The first thing you'll notice when you arrive at OurStage.com is an icon in the upper-right hand corner that says "in partnership with AOL Music." This should be your first signal that the website is going to be chock full of mainstream music and very annoying animated advertisements, which of course it is.

OurStage.com Screenshot

Next, if you can look past those annoying, flashing, distracting ads, you might click around and find that you can play music, of course. BUT, it requires you to allow a pop-up window with the player in it. If you don't enable that popup in your web browser, well, you can't listen. The more you cruise around the website, the more boring it becomes, and the more you'll want to head over to something else, like TheSixtyOne or Uvumi, where you can listen to music without popup windows and without a major corporation shoving popular crap down your ears.

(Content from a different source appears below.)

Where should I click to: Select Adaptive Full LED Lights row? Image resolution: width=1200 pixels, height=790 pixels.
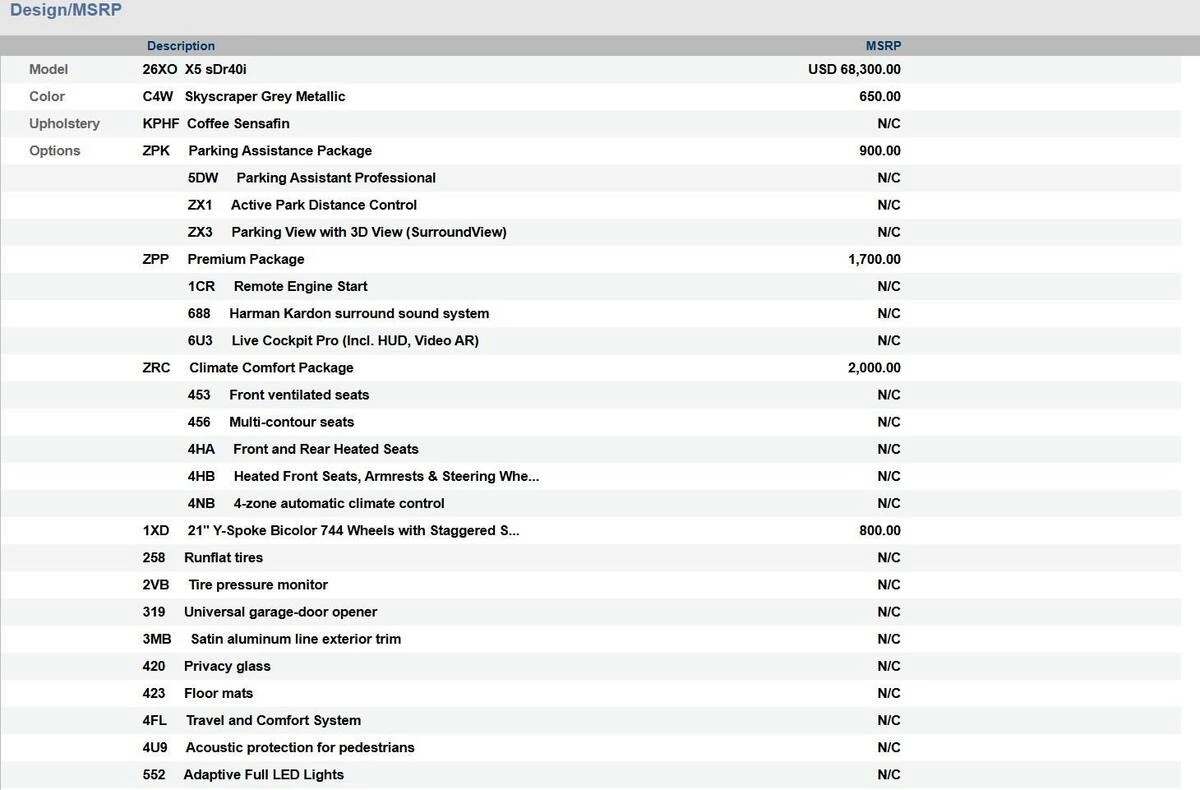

Now for some good things (not really): They have a lot of music, though it is not easy to browse at all. You can get to a genre page, but there are only 14 total artists listed on each page. How can you see everything and freely browse? You can't. You can click a link to "Show More", but then you just get one page of artists, with no way to see more. Here we are with yet another example of a major media conglomerate deciding what you should listen to instead of giving you the freedom to browse around for yourself.

One thing that is kind of cool, but still not very helpful to the music community, is the Judging area. If you end up on this part of the website, and if you can (again) ignore the very distracting animated advertisements plastered all over the page, you'll find an interesting interface where can listen to two songs side-by-side, and rate which one you like best. While this is kind of fun, it seems more like a trick to get data about visitors' likes and dislikes than a feature that adds any value to the artists being judged or to the user experience.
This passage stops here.